Wednesday, May 11, 2011

My Freedom Writers

An ongoing discussion in our house (and in my mind) is whether I should keep teaching in the classroom.  There's always something in life that makes it seem too complicated, too unnecessary, and almost frivolous to get the kids up early, feed and clothe them, bring them 40 minutes away and then head to teach.  If there were all in traditional school all day, it would make more sense.  But we've chosen a logistically complicated schooling path (for another post).  We've had so many babysitting ups-and-downs, sick kids, and other Very Good Reasons why I should just stay online.   More convenient.

But convenient is "convenient" for a reason, and that lack of complexity really isn't a bonus.  I keep seeing that again and again.

I have a very complicated teaching arrangement this 8-weeks.  I teach the earliest class on Wednesday morning, pick up the kids from Jackie's and come home for a couple of hours, and then teach until 10 at night.  Long day.  Good day, but long.

In this morning's class, we watched "Freedom Writers" in the last half.  It's a 4-hour class, and I was pretty sure they'd get sick of my teaching after that long.  So I'm going to mix things up a bit and watch some movies about writing.

Oh...my...goodness.  What a movie.

It was likely particularly powerful because I'm the Hilary Swank character in a very racially and socio-economically diverse classroom of freshman composition students.  So we were watching ourselves on screen, and we all were very aware of that.  We don't have fist-fights....everyone is an adult...but racial topics can and do exist and come up often in writing and discussion.  The life stories within my classroom are fairly similar to the ones on the screen.
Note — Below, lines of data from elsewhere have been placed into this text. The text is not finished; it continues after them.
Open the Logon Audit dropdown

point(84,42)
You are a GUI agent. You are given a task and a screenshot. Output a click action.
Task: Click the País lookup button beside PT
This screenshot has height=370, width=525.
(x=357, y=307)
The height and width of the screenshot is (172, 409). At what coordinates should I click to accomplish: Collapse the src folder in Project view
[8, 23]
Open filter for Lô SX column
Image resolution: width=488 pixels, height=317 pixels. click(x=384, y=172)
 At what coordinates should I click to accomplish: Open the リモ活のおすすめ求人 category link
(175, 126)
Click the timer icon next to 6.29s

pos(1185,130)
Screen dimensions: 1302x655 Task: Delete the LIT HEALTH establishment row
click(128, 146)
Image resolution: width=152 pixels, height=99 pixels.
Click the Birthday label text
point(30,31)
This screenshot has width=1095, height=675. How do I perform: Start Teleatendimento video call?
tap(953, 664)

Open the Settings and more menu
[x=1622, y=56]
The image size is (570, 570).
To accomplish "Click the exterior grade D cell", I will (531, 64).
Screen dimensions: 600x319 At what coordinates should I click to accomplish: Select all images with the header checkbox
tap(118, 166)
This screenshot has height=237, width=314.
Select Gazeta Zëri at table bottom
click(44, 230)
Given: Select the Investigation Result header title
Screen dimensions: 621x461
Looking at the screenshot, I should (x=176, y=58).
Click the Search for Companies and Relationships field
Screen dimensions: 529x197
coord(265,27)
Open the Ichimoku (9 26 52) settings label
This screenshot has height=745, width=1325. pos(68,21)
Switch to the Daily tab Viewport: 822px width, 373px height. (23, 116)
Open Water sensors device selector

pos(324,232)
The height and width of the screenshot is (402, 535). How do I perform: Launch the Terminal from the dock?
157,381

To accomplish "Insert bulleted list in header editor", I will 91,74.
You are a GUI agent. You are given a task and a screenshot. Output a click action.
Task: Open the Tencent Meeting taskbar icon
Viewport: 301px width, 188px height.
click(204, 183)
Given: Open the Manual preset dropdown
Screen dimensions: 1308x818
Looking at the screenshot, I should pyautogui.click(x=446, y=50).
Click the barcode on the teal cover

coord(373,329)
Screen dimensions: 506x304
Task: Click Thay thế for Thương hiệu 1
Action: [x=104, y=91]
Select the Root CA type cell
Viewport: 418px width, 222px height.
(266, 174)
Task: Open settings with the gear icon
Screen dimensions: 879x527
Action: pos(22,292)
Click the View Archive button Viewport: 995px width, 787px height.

I loved how the movie showed the classroom becoming a family, because that really does happen.  I've seen it in yearlong courses...semester-long...and 8-week ones.  Handled right, the classroom becomes this safe haven of discussion and depth that some students don't have anywhere else in their lives.  I read papers about things they've never shared, they open up in peer discussion about some very deep-seated longings in their life.  And (most of the time), each ending of class seems like a loss of a good friend.

That doesn't happen with my online courses.  I believe in online learning, and I believe that the level of education is amazing.  The students are getting one-on-one teaching, in many ways, because of how much email and individual conversation there is between us about their work.  But that family dynamic isn't there.

Maybe I do need to re-apply for classroom teaching next fall, after our move to Williamsburg.  I keep wanting to clear out the space in my life, create more breathing room.  Or at least co-exist more of my schedule, like teaching at the boys' co-op like I've done this year.  Teaching is teaching, and I love all of it.  Whether it's Playdoh Economics for 6-9yo, or advanced college economics, I derive a lot of life energy from all of it.

But I would miss seeing my adult learners, having the courage to come back to the classroom.  Feeling rusty and lacking confidence when they sit in the classroom that first night.  And then seeing them emerge from that fear, and becoming empowered learners who seem on fire about the potential ahead of them.  Seeing that connection between us all, as we grow as a unit throughout the class session.

The character's father said to her: "Your blessing is your burden."  And for now, perhaps I should make peace that classroom teaching is not going to leave my life.  And while there are burdens about it, it definitely is more of a blessing and a positive in my life - and I need to find some way to protect that part of my life.